_Instructions for the task_
Output all entries below exactly as they are given.

[Stored data entries]
=== Begin Enclosure ===

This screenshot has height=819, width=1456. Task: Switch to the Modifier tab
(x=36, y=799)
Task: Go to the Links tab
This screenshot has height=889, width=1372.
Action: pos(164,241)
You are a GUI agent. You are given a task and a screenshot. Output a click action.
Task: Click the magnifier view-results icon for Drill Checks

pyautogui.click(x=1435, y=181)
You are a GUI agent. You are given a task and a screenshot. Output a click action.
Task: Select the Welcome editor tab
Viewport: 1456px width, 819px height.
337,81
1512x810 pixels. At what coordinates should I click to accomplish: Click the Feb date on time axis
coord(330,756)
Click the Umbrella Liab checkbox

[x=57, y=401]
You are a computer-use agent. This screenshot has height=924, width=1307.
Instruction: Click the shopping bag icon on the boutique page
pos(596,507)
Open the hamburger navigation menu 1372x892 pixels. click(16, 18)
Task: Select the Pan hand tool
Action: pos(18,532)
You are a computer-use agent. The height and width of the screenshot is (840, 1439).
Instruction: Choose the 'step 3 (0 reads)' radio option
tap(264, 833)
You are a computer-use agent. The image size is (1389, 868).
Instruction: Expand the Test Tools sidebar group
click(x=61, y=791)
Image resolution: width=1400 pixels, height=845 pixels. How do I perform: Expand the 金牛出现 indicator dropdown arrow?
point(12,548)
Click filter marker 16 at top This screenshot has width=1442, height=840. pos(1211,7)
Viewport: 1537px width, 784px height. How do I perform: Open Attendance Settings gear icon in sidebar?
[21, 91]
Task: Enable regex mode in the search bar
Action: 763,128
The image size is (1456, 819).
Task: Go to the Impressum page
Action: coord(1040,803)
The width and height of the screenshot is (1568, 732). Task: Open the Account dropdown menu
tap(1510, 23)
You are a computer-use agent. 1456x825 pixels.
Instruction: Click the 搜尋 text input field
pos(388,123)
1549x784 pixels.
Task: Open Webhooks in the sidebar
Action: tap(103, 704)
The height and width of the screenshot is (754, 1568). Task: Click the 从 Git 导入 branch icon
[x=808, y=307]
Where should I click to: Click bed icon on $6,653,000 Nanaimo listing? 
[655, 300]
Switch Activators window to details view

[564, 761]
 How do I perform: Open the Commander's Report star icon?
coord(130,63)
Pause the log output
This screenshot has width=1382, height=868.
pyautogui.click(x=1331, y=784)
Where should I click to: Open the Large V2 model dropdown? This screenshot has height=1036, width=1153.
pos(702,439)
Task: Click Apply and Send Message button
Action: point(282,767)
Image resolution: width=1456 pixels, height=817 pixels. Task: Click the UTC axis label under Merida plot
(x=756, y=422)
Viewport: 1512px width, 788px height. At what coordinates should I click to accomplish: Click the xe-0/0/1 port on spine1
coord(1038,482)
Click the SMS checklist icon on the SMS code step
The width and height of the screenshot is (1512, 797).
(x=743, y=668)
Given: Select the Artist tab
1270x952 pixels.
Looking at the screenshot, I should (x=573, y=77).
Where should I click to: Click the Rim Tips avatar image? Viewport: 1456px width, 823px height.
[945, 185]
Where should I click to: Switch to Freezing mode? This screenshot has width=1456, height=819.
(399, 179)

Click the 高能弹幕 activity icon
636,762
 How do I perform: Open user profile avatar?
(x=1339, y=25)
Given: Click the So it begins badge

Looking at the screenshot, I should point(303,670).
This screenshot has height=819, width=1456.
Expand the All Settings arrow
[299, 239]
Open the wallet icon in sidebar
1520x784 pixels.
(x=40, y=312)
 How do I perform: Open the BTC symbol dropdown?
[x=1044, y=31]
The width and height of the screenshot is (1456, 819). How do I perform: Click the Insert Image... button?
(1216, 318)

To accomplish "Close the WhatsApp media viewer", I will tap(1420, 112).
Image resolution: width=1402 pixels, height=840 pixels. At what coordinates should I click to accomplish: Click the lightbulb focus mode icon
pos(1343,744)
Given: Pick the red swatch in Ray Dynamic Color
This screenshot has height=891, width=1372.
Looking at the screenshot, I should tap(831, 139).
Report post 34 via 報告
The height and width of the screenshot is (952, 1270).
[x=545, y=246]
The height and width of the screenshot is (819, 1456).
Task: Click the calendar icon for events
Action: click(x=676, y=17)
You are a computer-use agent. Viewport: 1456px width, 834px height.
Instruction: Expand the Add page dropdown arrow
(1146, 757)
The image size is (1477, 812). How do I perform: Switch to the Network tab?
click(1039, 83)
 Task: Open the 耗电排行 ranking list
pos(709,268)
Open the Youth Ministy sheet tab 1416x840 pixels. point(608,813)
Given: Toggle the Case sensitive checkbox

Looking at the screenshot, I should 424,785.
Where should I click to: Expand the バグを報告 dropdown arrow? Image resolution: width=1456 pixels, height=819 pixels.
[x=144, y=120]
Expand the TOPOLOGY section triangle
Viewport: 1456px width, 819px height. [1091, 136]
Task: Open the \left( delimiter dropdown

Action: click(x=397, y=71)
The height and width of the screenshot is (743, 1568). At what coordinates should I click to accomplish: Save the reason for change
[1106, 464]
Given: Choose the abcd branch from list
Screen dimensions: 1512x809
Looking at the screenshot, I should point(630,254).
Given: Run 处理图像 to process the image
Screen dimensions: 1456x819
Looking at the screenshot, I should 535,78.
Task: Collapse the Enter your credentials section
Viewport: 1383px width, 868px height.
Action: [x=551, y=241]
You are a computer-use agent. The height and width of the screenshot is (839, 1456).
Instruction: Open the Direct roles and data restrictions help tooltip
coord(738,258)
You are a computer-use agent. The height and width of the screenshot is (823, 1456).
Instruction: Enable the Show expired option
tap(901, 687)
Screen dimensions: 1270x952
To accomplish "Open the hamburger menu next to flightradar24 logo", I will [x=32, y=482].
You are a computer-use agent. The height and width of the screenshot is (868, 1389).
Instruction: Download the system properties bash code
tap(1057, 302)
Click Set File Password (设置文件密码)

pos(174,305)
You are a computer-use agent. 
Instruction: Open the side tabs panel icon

=== End Enclosure ===

_Written solution_
This screenshot has height=819, width=1456. Task: Switch to the Modifier tab
(x=36, y=799)
Task: Go to the Links tab
This screenshot has height=889, width=1372.
Action: pos(164,241)
You are a GUI agent. You are given a task and a screenshot. Output a click action.
Task: Click the magnifier view-results icon for Drill Checks

pyautogui.click(x=1435, y=181)
You are a GUI agent. You are given a task and a screenshot. Output a click action.
Task: Select the Welcome editor tab
Viewport: 1456px width, 819px height.
337,81
1512x810 pixels. At what coordinates should I click to accomplish: Click the Feb date on time axis
coord(330,756)
Click the Umbrella Liab checkbox

[x=57, y=401]
You are a computer-use agent. This screenshot has height=924, width=1307.
Instruction: Click the shopping bag icon on the boutique page
pos(596,507)
Open the hamburger navigation menu 1372x892 pixels. click(16, 18)
Task: Select the Pan hand tool
Action: pos(18,532)
You are a computer-use agent. The height and width of the screenshot is (840, 1439).
Instruction: Choose the 'step 3 (0 reads)' radio option
tap(264, 833)
You are a computer-use agent. The image size is (1389, 868).
Instruction: Expand the Test Tools sidebar group
click(x=61, y=791)
Image resolution: width=1400 pixels, height=845 pixels. How do I perform: Expand the 金牛出现 indicator dropdown arrow?
point(12,548)
Click filter marker 16 at top This screenshot has width=1442, height=840. pos(1211,7)
Viewport: 1537px width, 784px height. How do I perform: Open Attendance Settings gear icon in sidebar?
[21, 91]
Task: Enable regex mode in the search bar
Action: 763,128
The image size is (1456, 819).
Task: Go to the Impressum page
Action: coord(1040,803)
The width and height of the screenshot is (1568, 732). Task: Open the Account dropdown menu
tap(1510, 23)
You are a computer-use agent. 1456x825 pixels.
Instruction: Click the 搜尋 text input field
pos(388,123)
1549x784 pixels.
Task: Open Webhooks in the sidebar
Action: tap(103, 704)
The height and width of the screenshot is (754, 1568). Task: Click the 从 Git 导入 branch icon
[x=808, y=307]
Where should I click to: Click bed icon on $6,653,000 Nanaimo listing? 
[655, 300]
Switch Activators window to details view

[564, 761]
 How do I perform: Open the Commander's Report star icon?
coord(130,63)
Pause the log output
This screenshot has width=1382, height=868.
pyautogui.click(x=1331, y=784)
Where should I click to: Open the Large V2 model dropdown? This screenshot has height=1036, width=1153.
pos(702,439)
Task: Click Apply and Send Message button
Action: point(282,767)
Image resolution: width=1456 pixels, height=817 pixels. Task: Click the UTC axis label under Merida plot
(x=756, y=422)
Viewport: 1512px width, 788px height. At what coordinates should I click to accomplish: Click the xe-0/0/1 port on spine1
coord(1038,482)
Click the SMS checklist icon on the SMS code step
The width and height of the screenshot is (1512, 797).
(x=743, y=668)
Given: Select the Artist tab
1270x952 pixels.
Looking at the screenshot, I should (x=573, y=77).
Where should I click to: Click the Rim Tips avatar image? Viewport: 1456px width, 823px height.
[945, 185]
Where should I click to: Switch to Freezing mode? This screenshot has width=1456, height=819.
(399, 179)

Click the 高能弹幕 activity icon
636,762
 How do I perform: Open user profile avatar?
(x=1339, y=25)
Given: Click the So it begins badge

Looking at the screenshot, I should point(303,670).
This screenshot has height=819, width=1456.
Expand the All Settings arrow
[299, 239]
Open the wallet icon in sidebar
1520x784 pixels.
(x=40, y=312)
 How do I perform: Open the BTC symbol dropdown?
[x=1044, y=31]
The width and height of the screenshot is (1456, 819). How do I perform: Click the Insert Image... button?
(1216, 318)

To accomplish "Close the WhatsApp media viewer", I will tap(1420, 112).
Image resolution: width=1402 pixels, height=840 pixels. At what coordinates should I click to accomplish: Click the lightbulb focus mode icon
pos(1343,744)
Given: Pick the red swatch in Ray Dynamic Color
This screenshot has height=891, width=1372.
Looking at the screenshot, I should tap(831, 139).
Report post 34 via 報告
The height and width of the screenshot is (952, 1270).
[x=545, y=246]
The height and width of the screenshot is (819, 1456).
Task: Click the calendar icon for events
Action: click(x=676, y=17)
You are a computer-use agent. Viewport: 1456px width, 834px height.
Instruction: Expand the Add page dropdown arrow
(1146, 757)
The image size is (1477, 812). How do I perform: Switch to the Network tab?
click(1039, 83)
 Task: Open the 耗电排行 ranking list
pos(709,268)
Open the Youth Ministy sheet tab 1416x840 pixels. point(608,813)
Given: Toggle the Case sensitive checkbox

Looking at the screenshot, I should 424,785.
Where should I click to: Expand the バグを報告 dropdown arrow? Image resolution: width=1456 pixels, height=819 pixels.
[x=144, y=120]
Expand the TOPOLOGY section triangle
Viewport: 1456px width, 819px height. [1091, 136]
Task: Open the \left( delimiter dropdown

Action: click(x=397, y=71)
The height and width of the screenshot is (743, 1568). At what coordinates should I click to accomplish: Save the reason for change
[1106, 464]
Given: Choose the abcd branch from list
Screen dimensions: 1512x809
Looking at the screenshot, I should point(630,254).
Given: Run 处理图像 to process the image
Screen dimensions: 1456x819
Looking at the screenshot, I should 535,78.
Task: Collapse the Enter your credentials section
Viewport: 1383px width, 868px height.
Action: [x=551, y=241]
You are a computer-use agent. The height and width of the screenshot is (839, 1456).
Instruction: Open the Direct roles and data restrictions help tooltip
coord(738,258)
You are a computer-use agent. The height and width of the screenshot is (823, 1456).
Instruction: Enable the Show expired option
tap(901, 687)
Screen dimensions: 1270x952
To accomplish "Open the hamburger menu next to flightradar24 logo", I will [x=32, y=482].
You are a computer-use agent. The height and width of the screenshot is (868, 1389).
Instruction: Download the system properties bash code
tap(1057, 302)
Click Set File Password (设置文件密码)

pos(174,305)
You are a computer-use agent. 
Instruction: Open the side tabs panel icon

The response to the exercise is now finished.